Re: Industry db benchmark result on recent 2.6 kernels

From: Ingo Molnar
Date: Fri Apr 01 2005 - 05:38:50 EST



* Paul Jackson <pj@xxxxxxxxxxxx> wrote:

> > It has to be made sure that H1+H2+H3 != H4+H5+H6,
>
> Yeah - if you start trying to think about the general case here, the
> combinations tend to explode on one.

well, while i dont think we need that much complexity, the most generic
case is a representation of the actual hardware (cache/bus) layout,
where separate hardware component types have different IDs.

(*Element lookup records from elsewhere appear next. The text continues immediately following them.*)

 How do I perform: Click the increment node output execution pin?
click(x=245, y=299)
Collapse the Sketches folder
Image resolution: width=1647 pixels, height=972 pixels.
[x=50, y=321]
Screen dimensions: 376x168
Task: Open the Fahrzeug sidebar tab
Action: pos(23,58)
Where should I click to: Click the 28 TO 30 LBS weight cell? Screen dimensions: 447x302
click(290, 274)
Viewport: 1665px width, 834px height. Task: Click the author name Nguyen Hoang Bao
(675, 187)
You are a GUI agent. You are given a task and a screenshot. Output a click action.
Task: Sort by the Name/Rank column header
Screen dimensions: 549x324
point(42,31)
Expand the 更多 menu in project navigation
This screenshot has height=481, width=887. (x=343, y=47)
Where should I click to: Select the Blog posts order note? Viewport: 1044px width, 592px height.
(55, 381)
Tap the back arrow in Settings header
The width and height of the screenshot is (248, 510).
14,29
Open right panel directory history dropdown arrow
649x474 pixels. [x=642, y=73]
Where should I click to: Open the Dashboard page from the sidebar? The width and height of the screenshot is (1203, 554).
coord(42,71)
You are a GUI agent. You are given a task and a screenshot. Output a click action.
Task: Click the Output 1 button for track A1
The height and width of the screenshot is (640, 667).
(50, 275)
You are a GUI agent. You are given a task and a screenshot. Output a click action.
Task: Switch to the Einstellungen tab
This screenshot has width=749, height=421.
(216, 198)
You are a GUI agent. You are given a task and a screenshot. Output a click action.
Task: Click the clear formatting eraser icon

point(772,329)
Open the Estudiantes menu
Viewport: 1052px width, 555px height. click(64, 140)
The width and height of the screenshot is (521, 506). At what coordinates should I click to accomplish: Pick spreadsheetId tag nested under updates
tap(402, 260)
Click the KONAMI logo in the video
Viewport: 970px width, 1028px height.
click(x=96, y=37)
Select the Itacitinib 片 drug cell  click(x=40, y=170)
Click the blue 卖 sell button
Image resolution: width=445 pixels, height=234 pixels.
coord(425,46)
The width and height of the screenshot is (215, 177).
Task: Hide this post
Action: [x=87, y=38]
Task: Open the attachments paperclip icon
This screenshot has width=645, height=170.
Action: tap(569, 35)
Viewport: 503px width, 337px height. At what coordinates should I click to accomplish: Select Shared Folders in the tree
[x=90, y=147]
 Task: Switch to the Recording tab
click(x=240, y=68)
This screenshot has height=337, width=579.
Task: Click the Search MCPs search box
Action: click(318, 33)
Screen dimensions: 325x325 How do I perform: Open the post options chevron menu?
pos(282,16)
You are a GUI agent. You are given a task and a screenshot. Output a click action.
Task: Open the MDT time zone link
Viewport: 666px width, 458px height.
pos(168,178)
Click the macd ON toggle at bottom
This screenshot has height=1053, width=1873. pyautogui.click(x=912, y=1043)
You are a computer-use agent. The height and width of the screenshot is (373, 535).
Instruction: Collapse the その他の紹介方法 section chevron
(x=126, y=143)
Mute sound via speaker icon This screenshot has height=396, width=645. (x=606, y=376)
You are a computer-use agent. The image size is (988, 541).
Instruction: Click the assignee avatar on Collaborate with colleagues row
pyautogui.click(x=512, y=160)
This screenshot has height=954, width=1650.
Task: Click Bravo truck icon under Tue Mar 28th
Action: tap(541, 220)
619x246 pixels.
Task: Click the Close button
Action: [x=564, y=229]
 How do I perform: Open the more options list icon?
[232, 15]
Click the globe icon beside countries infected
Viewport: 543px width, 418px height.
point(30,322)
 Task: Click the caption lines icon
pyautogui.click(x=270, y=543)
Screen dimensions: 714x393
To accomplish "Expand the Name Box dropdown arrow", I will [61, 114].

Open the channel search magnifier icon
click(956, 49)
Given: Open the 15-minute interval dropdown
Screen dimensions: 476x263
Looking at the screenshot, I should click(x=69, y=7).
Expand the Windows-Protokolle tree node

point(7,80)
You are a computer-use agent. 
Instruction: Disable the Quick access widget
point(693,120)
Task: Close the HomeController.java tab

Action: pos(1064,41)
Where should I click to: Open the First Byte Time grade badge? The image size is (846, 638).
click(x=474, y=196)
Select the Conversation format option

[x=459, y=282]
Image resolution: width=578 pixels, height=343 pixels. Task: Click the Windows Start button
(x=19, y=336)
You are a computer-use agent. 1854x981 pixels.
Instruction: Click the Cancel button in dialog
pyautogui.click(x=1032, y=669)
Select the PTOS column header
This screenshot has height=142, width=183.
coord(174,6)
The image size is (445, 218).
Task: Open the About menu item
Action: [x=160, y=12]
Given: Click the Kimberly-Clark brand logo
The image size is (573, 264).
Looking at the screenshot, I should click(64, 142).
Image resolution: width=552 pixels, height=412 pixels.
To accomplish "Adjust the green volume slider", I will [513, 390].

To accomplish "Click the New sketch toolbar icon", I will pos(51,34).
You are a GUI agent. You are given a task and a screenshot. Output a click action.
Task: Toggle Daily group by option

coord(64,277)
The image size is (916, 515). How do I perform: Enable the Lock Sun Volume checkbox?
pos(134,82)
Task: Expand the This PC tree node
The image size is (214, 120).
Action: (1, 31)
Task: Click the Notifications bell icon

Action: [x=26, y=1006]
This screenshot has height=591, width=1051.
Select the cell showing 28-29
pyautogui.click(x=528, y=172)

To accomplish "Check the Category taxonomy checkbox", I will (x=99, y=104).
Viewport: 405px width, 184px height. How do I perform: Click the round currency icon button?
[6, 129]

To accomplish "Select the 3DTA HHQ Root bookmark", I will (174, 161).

e.g. a simple hiearchy would be:

____H1____
_H2_ _H2_
H3 H3 H3 H3
[P1] [P2] [P3] [P4]

Then all that has to happen is to build a 'path' of ids (e.g. "H3,H2,H3"
is a path), which is a vector of IDs, and an array of already measured
vectors. These IDs never get added so they just have to be unique per
type of component.

there are two different vectors possible: H3,H2,H3 and H3,H2,H1,H2,H3,
so two measurements are needed, between P1 and P2 and P1 and P3. (the
first natural occurence of each path)

this is tree walking and vector building/matching. There is no
restriction on the layout of the hierarchy, other than it has to be a
tree. (no circularity) It's easy to specify such a tree, and there are
no 'mixup' dangers.

> I'm thinking we get off easy, because:
>
> 1) Specific arch's can apply specific short cuts.
>
> My intuition was that any specific architecture, when it
> got down to specifics, could find enough ways to cheat
> so that it could get results quickly, that easily fit
> in a single 'distance' word, which results were 'close
> enough.'

yes - but the fundamental problem is already that we do have per-arch
shortcuts: the cache_hot value. If an arch wanted to set it up, it could
do it. But it's not easy to set it up and the value is not intuitive. So
the key is to make it convenient and fool-proof to set up the data -
otherwise it just wont be used, or will be used incorrectly.

but i'd too go for the simpler 'pseudo-distance' function, because it's
so much easier to iterate through it. But it's not intuitive. Maybe it
should be called 'connection ID': a unique ID for each uniqe type of
path between CPUs. An architecture can take shortcuts if it has a simple
layout (most have). I.e.:

sched_cpu_connection_type(int cpu1, int cpu2)

would return a unique type ID for different. Note that 'distance' (or
'memory access latency', or 'NUMA factor') as a unit is not sufficient,
as it does not take cache-size nor CPU speed into account, which does
play a role in the migration characteristics.